---- Document passage

Not hardly. Deion Sanders–‘Niner defensive back, Cincinnati Reds’ center fielder (in nonstrike weeks), shuck ’n’ jive boxer, New Jack hip-hopper and, of course, Mr. P-R-I-M-E T-I-M-E, his own serf–are very much alive, flourishing and absolutely lighting up the city by the bay. He’s there by his own hand. For months he peddled his considerable wares on the free-agent market, then chose the 49ers-a staid, conservative organization not known for sass and flash. The ‘Niner team is known for winning, though. Signing Sanders was the extra ingredient, the new adrenaline rush, aimed at giving the team a shot at toppling the Dallas Cowboys, the Super Bowl champions. Their next annual Game of the Millennium: Nov. 13 in cozy Candlestick Park.

Deion is a man of many faces. But bust through the rope necklaces, dazzling shades and Jeff-curled verbiage, and Sanders is the most versatile, compelling and maybe most valuable player in all of football. Unfold those do-rags from the loud, braying image, and he is a nonsmoking, nondrinking homebody who’d rather spend a quiet evening with his wife, Carolyn, and his two young children than prance into the hottest club. “When the 49ers signed me, they got D. L. Sanders, nobody else. What that mean is I’m goin’ to be me,” says D. L. Sanders.

And what does that mean:

Showing up for his first 49er game in plaid purple and green vest and pants suit, green blazer, matching velvet and patent-leather loafers and more accessorial gold than the original 49ers ever discovered in them thar’ hills.

--------

▶ **Direction 1**
In the Deion Sanders passage, could you rewrite the part that opens with the words "Not hardly. Deion" and closes with "cozy Candlestick Park.", swapping "Super Bowl champions" for "reigning champions"?
▶ **Direction 2**
Can you repeat, word for word, the part of the listing that opens with the line containing "Switch to the Air Interface tab" and closes with the line containing "Open the Market"?

---- Dataset excerpts

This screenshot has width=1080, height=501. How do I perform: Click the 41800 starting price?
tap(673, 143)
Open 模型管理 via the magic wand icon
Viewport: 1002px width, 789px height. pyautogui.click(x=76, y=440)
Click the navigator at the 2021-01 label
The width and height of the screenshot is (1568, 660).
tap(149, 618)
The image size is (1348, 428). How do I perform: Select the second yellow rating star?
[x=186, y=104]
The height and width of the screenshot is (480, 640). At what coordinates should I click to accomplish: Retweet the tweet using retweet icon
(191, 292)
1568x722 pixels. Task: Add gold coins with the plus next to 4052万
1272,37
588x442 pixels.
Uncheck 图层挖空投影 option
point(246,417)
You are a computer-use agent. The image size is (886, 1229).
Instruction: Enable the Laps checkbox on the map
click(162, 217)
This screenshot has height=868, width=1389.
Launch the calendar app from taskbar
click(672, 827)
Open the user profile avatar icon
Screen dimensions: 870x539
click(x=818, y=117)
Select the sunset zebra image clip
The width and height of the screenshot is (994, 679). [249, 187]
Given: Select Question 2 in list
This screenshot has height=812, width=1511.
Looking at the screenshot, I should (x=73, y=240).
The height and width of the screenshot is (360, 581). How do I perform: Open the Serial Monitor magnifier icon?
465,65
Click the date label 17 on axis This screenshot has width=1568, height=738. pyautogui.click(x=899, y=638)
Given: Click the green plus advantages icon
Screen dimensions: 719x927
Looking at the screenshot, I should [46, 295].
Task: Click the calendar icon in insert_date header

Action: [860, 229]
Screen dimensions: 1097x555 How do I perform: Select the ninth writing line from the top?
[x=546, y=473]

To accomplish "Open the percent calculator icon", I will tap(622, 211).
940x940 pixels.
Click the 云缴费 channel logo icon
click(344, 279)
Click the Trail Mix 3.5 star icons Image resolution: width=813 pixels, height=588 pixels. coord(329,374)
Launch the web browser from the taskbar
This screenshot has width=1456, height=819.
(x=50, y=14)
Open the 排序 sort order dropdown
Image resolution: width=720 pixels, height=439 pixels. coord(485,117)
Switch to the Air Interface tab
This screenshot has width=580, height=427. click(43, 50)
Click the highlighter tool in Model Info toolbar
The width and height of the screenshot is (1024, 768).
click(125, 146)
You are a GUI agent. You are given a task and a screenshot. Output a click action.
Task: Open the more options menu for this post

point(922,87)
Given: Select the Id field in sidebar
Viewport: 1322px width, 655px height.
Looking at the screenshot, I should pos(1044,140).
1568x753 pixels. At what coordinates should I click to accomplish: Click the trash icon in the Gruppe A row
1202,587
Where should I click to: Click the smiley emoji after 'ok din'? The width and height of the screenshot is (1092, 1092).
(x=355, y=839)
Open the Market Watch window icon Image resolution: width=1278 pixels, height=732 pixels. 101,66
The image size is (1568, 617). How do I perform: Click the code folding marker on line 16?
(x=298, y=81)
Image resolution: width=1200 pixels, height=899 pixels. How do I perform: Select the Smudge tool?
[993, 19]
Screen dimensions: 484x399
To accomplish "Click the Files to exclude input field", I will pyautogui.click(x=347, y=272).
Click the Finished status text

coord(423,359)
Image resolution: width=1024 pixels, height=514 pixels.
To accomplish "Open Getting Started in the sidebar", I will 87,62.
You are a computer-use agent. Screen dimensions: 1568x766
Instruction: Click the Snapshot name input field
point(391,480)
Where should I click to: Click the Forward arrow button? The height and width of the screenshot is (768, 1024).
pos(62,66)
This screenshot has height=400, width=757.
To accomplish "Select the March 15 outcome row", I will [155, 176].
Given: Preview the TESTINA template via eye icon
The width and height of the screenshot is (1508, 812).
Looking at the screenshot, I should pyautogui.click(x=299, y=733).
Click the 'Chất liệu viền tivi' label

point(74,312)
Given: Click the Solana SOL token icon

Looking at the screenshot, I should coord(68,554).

--------

▶ **Exercise output 1**
Not hardly. Deion Sanders–‘Niner defensive back, Cincinnati Reds’ center fielder (in nonstrike weeks), shuck ’n’ jive boxer, New Jack hip-hopper and, of course, Mr. P-R-I-M-E T-I-M-E, his own serf–are very much alive, flourishing and absolutely lighting up the city by the bay. He’s there by his own hand. For months he peddled his considerable wares on the free-agent market, then chose the 49ers-a staid, conservative organization not known for sass and flash. The ‘Niner team is known for winning, though. Signing Sanders was the extra ingredient, the new adrenaline rush, aimed at giving the team a shot at toppling the Dallas Cowboys, the reigning champions. Their next annual Game of the Millennium: Nov. 13 in cozy Candlestick Park.

▶ **Exercise output 2**
Switch to the Air Interface tab
This screenshot has width=580, height=427. click(43, 50)
Click the highlighter tool in Model Info toolbar
The width and height of the screenshot is (1024, 768).
click(125, 146)
You are a GUI agent. You are given a task and a screenshot. Output a click action.
Task: Open the more options menu for this post

point(922,87)
Given: Select the Id field in sidebar
Viewport: 1322px width, 655px height.
Looking at the screenshot, I should pos(1044,140).
1568x753 pixels. At what coordinates should I click to accomplish: Click the trash icon in the Gruppe A row
1202,587
Where should I click to: Click the smiley emoji after 'ok din'? The width and height of the screenshot is (1092, 1092).
(x=355, y=839)
Open the Market Watch window icon Image resolution: width=1278 pixels, height=732 pixels. 101,66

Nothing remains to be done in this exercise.